Ukraine: gagner la guerre …. sans la faire
Dans une tribune au « Monde », Julian Fernandez et Jean-Baptiste Jeangène Vilmer, spécialistes des relations internationales, identifient des mesures à prendre pour précipiter la défaite russe, sans s’engager militairement dans le conflit. Ils rappellent qu’il est aussi nécessaire de trouver une voie de sortie du conflit par la diplomatie.
Tribune.
En décidant d’agresser l’Ukraine et de porter le conflit au cœur de son territoire, Vladimir Poutine s’est mis tout seul dans une situation où il ne lui reste plus qu’à choisir sa défaite : soit négocier en revoyant à la baisse ses ambitions pour ne viser finalement qu’un gain territorial dans le sud-est du pays, soit s’entêter en brutalisant encore davantage la population, voire en faisant déborder le conflit au-delà des frontières ukrainiennes.

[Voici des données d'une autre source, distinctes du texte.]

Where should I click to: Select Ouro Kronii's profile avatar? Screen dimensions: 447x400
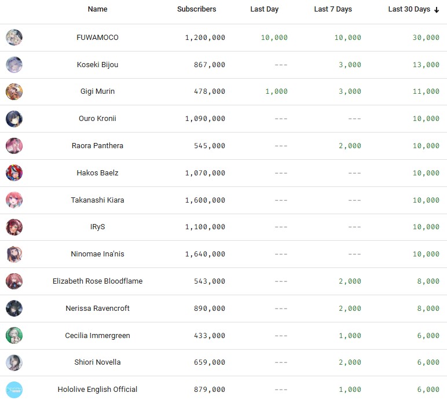tap(14, 119)
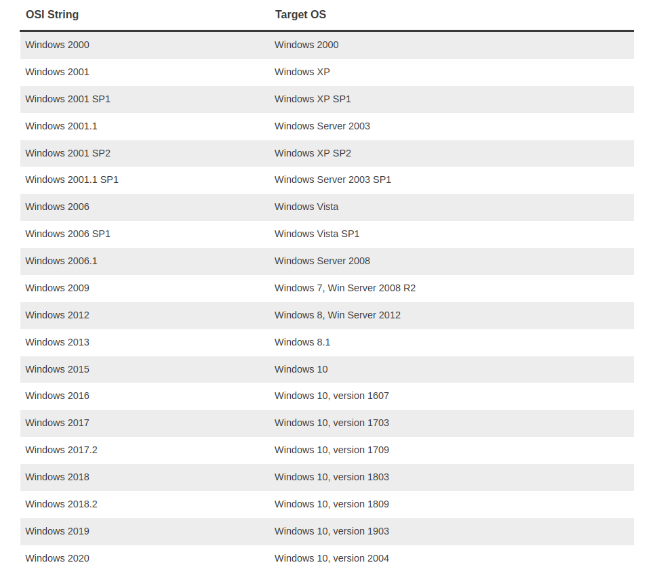Click the Windows 2006.1 OSI string

point(61,261)

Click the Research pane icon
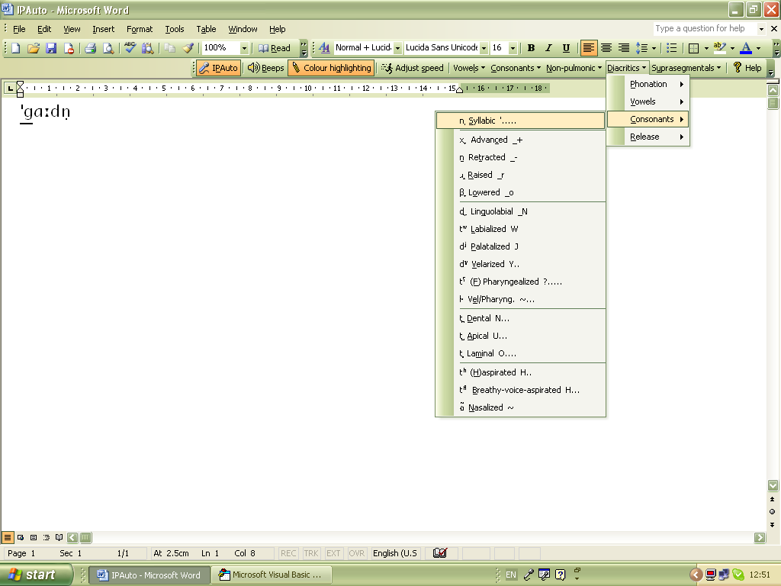pos(147,47)
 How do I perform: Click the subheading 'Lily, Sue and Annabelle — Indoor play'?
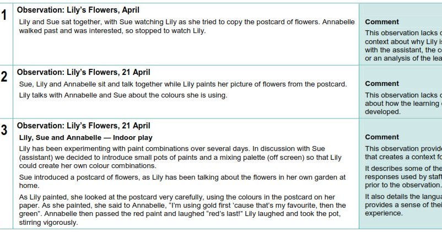coord(85,138)
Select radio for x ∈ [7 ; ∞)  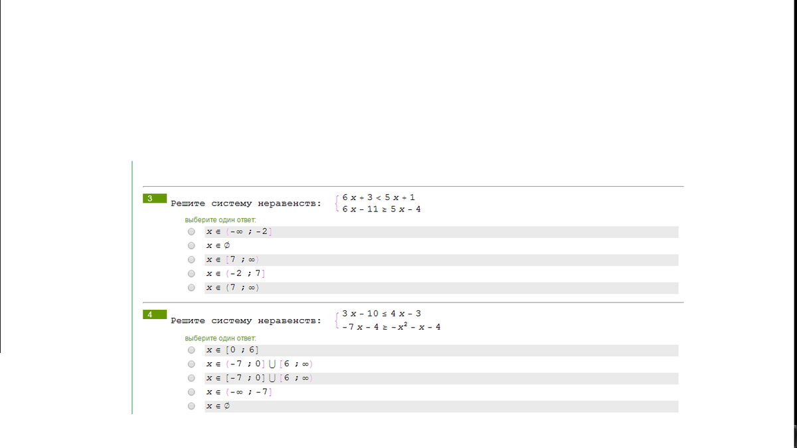click(x=191, y=260)
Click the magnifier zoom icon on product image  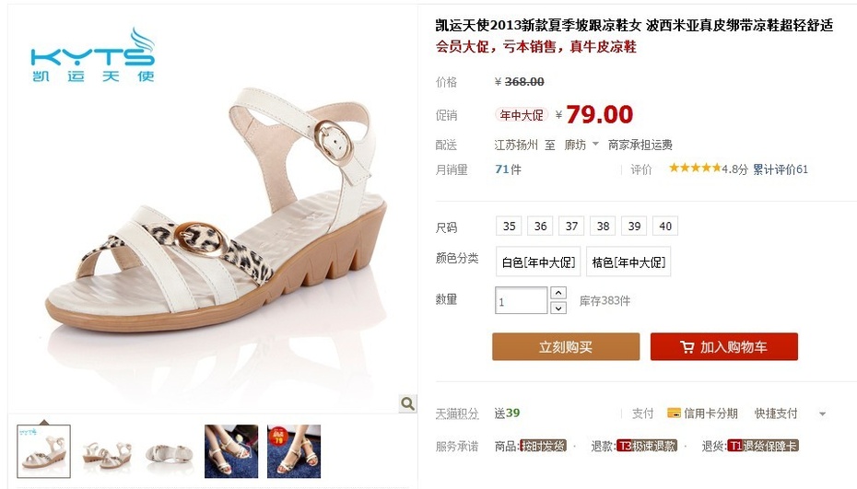pos(407,403)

Plus le temps passe, plus il est évident que la Russie s’embourbe – littéralement –, et plus le risque d’escalade est élevé puisque le maître du Kremlin pourrait être convaincu qu’il s’agit, pour lui, de la seule manière de s’en sortir par le haut. Dans ce contexte, comment aider la résistance ukrainienne tout en évitant une confrontation directe qui pourrait mener à la troisième guerre mondiale ? Comment aider la Russie à perdre sans lui donner le prétexte d’une escalade ? Comment gagner la guerre sans la faire ?
Dans cette zone grise entre la guerre et la paix, la belligérance et l’indifférence, la question est de maximiser notre soutien tout en restant en-deçà du seuil de l’engagement direct dans le conflit armé. Comment ? En augmentant son coût d’un côté, tout en ménageant une voie de sortie de l’autre.
Premièrement, il faut augmenter la pression non seulement économique mais aussi militaire. Economiquement, les Etats européens ne devraient pas attendre d’être unis pour décider individuellement d’interdire les importations de pétrole, de gaz et d’énergie russes comme l’ont déjà fait les Etats-Unis et le Royaume-Uni. Militairement, la zone d’exclusion aérienne réclamée par certains n’est pas souhaitable, puisqu’elle impliquerait concrètement que des avions otaniens abattent des avions russes. Mais au moins trois choses semblent opportunes.
D’abord, intensifier les livraisons d’armes, en particulier les armes anti-aériennes qui sont les plus importantes pour limiter la capacité russe de bombarder les villes. Les dernières semaines ont démontré l’efficacité des systèmes portatifs de défense aérienne (Manpads), dont les redoutables Stinger, et il est important d’en envoyer encore davantage. Cependant, ils ne sont efficaces que contre des cibles à basse altitude.
Afin de contraindre les avions russes à voler plus bas, les plaçant ainsi à portée de Manpads, les Ukrainiens ont également besoin de missiles sol-air à moyenne et longue portées – de fabrication soviétique puisque ce sont ceux qu’ils connaissent et savent utiliser. Les deux sont complémentaires et cette combinaison est bien plus efficace qu’une hypothétique livraison de Mig-29 qui présenterait un risque d’escalade sans garantir un gain opérationnel majeur.